* **Tasks to complete**
[A] Using the Lipids device summary, decide whether each statement agrees with it: (i) the device measures Total Cholesterol and Triglycerides from serum, (ii) the triglyceride measuring range reaches 700 mg/dL, and (iii) the TruVerus analyzer runs assays at a different temperature than the predicate devices. Answer yes or no for each, quoting the words that decide it.
[B] Carry on the Lipids device summary from the point where it stops.

* **Document section**
▼▼▼

| K-number | K251091 |
| Device name | Lipids |
| Applicant | Truvian Health |
| Product code | CHH |
| Device class | Class I |
| Decision date | Dec 30, 2025 |
| Decision | Substantially Equivalent |
| Regulation | 862.1175 |
Lipids is an in vitro diagnostic device part of the TruWellness Panel used on the TruVerus analyzer to quantitatively measure Total Cholesterol and Triglycerides from lithium-heparinized venous whole blood in clinical laboratory or point-of-care settings. Very Low-Density Lipoprotein Cholesterol (VLDL) is calculated from the Triglyceride result. It aids physicians in diagnosing and treating lipid disorders and metabolic diseases in adults 18 years and older.
The device uses photometric/colorimetric detection similar to predicates but operates at different wavelengths (TChol: 510 nm; TRIG: 540 nm versus predicate 340/405 nm and 500/850 nm). It measures the same analytes with slightly expanded measuring ranges (TRIG: 20–700 mg/dL versus predicate 20–500 mg/dL) and accepts only lithium-heparinized whole blood specimens compared to predicate devices accepting multiple specimen types. The TruVerus analyzer shares the same benchtop form factor, touchscreen interface, centrifugation-based blood separation, and 37°C assay temperature as predicate devices.

▲▲▲

* **Information shown**
▼▼▼

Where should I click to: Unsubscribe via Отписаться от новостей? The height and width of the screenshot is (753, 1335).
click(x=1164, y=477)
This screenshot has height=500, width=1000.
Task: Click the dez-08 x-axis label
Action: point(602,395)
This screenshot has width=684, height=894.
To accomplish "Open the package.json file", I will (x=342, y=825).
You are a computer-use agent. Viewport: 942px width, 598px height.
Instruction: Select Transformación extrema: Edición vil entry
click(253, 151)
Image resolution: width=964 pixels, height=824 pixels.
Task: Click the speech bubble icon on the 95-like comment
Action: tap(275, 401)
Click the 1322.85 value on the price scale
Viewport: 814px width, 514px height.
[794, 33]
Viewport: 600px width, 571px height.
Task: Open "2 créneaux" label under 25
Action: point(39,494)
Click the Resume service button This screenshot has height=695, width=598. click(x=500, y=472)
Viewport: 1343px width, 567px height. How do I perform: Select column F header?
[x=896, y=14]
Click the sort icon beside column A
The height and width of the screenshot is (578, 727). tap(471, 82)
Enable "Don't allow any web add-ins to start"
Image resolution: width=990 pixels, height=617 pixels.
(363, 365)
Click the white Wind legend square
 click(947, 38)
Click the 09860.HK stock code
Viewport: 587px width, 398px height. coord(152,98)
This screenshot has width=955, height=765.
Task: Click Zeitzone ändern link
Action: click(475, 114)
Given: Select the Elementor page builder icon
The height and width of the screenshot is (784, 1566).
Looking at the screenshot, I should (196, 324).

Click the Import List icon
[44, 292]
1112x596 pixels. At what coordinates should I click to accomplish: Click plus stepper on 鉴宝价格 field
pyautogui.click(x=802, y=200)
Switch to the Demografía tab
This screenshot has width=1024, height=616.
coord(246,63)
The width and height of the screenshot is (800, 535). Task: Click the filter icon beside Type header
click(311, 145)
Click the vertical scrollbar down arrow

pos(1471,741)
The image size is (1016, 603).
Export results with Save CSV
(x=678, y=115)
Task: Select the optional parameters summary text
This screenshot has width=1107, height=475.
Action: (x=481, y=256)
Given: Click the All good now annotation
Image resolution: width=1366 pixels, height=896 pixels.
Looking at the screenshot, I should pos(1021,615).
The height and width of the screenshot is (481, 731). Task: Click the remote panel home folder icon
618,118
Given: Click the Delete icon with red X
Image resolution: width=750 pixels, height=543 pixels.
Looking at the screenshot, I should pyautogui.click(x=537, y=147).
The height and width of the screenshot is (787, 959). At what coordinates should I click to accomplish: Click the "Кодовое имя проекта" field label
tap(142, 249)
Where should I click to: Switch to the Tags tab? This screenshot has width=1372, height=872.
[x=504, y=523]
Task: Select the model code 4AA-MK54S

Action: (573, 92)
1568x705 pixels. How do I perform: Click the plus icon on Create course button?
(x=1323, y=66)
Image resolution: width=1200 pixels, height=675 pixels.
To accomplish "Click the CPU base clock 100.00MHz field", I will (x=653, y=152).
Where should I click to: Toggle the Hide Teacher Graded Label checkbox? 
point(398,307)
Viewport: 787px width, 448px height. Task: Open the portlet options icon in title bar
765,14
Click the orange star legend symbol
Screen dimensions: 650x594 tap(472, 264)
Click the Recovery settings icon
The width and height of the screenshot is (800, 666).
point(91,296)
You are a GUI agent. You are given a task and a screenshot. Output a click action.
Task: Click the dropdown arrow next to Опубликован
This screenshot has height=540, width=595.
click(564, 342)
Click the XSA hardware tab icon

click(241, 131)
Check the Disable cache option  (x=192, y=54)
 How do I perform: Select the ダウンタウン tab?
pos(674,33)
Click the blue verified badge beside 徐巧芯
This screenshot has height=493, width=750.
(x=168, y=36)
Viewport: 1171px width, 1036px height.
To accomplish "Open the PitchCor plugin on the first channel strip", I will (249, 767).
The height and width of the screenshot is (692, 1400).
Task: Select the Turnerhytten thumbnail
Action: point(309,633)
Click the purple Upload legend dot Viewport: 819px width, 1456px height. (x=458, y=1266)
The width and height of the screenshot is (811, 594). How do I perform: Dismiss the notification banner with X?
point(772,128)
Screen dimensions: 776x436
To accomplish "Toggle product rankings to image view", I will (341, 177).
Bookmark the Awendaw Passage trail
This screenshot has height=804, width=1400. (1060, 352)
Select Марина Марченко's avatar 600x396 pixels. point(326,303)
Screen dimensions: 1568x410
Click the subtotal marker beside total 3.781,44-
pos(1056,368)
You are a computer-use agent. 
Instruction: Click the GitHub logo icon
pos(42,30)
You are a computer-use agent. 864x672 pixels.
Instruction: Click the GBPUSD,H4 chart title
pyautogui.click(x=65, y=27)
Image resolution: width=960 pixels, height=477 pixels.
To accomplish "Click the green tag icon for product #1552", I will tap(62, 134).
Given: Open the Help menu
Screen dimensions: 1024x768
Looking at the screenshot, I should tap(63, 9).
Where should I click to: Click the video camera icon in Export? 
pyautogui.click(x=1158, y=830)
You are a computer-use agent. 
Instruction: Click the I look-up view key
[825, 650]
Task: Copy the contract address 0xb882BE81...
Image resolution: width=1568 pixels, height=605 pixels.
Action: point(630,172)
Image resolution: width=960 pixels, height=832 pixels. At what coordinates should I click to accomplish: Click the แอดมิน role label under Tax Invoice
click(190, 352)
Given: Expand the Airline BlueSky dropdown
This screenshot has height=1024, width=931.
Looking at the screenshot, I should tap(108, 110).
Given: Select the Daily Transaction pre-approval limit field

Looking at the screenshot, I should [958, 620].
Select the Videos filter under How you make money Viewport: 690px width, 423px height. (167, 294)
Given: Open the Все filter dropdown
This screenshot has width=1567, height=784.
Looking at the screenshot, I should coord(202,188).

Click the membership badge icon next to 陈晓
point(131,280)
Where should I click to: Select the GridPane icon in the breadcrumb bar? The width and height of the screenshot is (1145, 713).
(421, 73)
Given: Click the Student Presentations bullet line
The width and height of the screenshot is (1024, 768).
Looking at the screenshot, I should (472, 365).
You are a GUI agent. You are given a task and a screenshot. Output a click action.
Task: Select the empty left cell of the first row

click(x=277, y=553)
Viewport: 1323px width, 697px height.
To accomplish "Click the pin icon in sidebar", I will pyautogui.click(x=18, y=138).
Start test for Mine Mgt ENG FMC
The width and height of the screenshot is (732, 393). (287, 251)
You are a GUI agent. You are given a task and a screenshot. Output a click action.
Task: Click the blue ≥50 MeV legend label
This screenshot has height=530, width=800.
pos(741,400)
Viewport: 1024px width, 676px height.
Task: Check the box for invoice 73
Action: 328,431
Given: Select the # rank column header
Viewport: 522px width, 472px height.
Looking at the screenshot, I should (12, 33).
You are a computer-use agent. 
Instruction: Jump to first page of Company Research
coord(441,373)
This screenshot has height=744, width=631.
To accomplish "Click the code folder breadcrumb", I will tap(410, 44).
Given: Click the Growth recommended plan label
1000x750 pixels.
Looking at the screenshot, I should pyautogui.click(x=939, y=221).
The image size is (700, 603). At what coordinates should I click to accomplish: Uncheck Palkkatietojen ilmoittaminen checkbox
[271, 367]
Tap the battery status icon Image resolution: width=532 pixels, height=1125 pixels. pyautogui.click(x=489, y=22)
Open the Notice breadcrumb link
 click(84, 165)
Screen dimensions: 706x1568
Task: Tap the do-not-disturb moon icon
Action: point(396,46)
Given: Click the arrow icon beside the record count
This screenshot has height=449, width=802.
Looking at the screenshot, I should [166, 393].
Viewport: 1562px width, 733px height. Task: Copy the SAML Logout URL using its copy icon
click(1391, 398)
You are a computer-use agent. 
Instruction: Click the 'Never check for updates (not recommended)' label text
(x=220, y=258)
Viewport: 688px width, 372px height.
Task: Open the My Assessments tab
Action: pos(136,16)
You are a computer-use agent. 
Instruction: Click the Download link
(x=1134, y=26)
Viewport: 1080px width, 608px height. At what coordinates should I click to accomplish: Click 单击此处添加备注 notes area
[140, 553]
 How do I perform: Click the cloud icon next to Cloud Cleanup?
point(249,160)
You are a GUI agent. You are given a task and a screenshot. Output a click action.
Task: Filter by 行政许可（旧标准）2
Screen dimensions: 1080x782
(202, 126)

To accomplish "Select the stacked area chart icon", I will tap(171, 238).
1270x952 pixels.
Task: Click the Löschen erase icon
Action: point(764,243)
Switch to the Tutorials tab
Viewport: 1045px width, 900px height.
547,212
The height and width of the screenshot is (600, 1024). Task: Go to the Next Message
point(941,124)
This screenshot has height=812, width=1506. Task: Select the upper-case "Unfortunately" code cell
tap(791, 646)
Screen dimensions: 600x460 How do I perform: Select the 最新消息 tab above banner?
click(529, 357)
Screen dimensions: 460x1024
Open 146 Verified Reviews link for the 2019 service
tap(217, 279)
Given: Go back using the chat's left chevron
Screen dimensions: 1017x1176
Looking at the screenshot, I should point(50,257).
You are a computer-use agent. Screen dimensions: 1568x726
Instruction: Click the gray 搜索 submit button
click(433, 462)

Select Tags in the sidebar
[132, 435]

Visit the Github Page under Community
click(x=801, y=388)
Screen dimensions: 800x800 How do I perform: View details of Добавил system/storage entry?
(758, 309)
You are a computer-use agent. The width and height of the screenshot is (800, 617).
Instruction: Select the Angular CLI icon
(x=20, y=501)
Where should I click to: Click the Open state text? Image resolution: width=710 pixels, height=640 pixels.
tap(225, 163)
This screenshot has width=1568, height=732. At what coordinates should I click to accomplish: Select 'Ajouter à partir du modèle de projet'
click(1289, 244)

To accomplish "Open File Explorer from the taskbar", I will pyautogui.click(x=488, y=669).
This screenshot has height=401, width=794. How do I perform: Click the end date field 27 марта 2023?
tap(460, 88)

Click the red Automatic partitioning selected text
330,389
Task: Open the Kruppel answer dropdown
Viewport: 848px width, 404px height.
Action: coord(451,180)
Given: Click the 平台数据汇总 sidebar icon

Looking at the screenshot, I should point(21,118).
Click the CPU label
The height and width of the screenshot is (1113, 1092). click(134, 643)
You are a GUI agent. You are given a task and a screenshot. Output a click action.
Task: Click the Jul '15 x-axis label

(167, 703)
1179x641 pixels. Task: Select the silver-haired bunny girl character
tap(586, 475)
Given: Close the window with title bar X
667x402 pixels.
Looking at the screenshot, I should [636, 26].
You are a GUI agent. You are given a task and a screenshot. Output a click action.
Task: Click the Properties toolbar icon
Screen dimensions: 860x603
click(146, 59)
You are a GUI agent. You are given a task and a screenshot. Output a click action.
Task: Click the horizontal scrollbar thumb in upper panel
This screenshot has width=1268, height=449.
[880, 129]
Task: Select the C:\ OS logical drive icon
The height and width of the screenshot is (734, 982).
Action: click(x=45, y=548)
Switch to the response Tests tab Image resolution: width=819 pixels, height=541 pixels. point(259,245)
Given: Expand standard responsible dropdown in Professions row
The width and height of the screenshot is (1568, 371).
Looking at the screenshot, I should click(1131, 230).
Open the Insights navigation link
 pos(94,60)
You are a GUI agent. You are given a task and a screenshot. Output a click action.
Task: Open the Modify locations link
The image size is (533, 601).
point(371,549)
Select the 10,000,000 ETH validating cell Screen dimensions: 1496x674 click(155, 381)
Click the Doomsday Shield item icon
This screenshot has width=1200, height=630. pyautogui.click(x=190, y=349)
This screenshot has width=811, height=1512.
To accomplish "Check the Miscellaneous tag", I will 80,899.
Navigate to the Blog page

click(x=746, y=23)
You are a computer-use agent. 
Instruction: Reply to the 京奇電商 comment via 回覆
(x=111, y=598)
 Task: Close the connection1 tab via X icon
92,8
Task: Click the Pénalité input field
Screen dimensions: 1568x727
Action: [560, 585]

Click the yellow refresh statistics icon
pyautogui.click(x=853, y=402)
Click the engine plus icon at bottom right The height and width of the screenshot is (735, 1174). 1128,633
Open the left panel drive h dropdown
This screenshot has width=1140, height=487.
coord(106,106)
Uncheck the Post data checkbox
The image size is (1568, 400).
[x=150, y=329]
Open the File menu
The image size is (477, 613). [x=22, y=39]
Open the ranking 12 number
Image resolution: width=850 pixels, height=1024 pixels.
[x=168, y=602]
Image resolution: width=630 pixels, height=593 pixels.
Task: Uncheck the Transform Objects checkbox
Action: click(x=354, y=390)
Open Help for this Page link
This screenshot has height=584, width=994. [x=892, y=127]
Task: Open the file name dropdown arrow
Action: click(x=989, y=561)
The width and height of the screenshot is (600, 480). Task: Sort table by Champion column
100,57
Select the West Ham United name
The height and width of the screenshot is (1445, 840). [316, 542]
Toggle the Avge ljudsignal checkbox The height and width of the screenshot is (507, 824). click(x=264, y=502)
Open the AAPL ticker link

▲▲▲

* **Answers in order**
[A]
(i) No: "from lithium-heparinized venous whole blood"
(ii) Yes: "TRIG: 20–700 mg/dL"
(iii) No: "37°C assay temperature as predicate devices"

[B]
CLSI EP05-A3 (precision), CLSI EP06-Ed2 (linearity), CLSI EP07-Ed3 and EP37-Ed1 (interference testing), CLSI EP09c-Ed3 (method comparison), CLSI EP17-A2 (detection limits), CLSI EP25-Ed2 (reagent stability), IEC 61326-2-6:2020 and IEC 61326-1:2020 (electromagnetic compatibility and safety), and FCC Part 15 (electromagnetic emissions).
Substantial equivalence is demonstrated through performance testing showing the Lipids device meets the same analytical performance characteristics as predicates: acceptable precision (CV% ≤3%), linearity across claimed ranges (20–520 for TChol, 20–700 for TRIG), comparable detection limits, minimal interference from endogenous and exogenous substances, and excellent method correlation (R=0.995 for TChol, R=0.998 for TRIG) versus FDA-cleared comparator methods. The device uses the same photometric detection method and intended use settings, with calibration traceable to NIST and validated reference materials.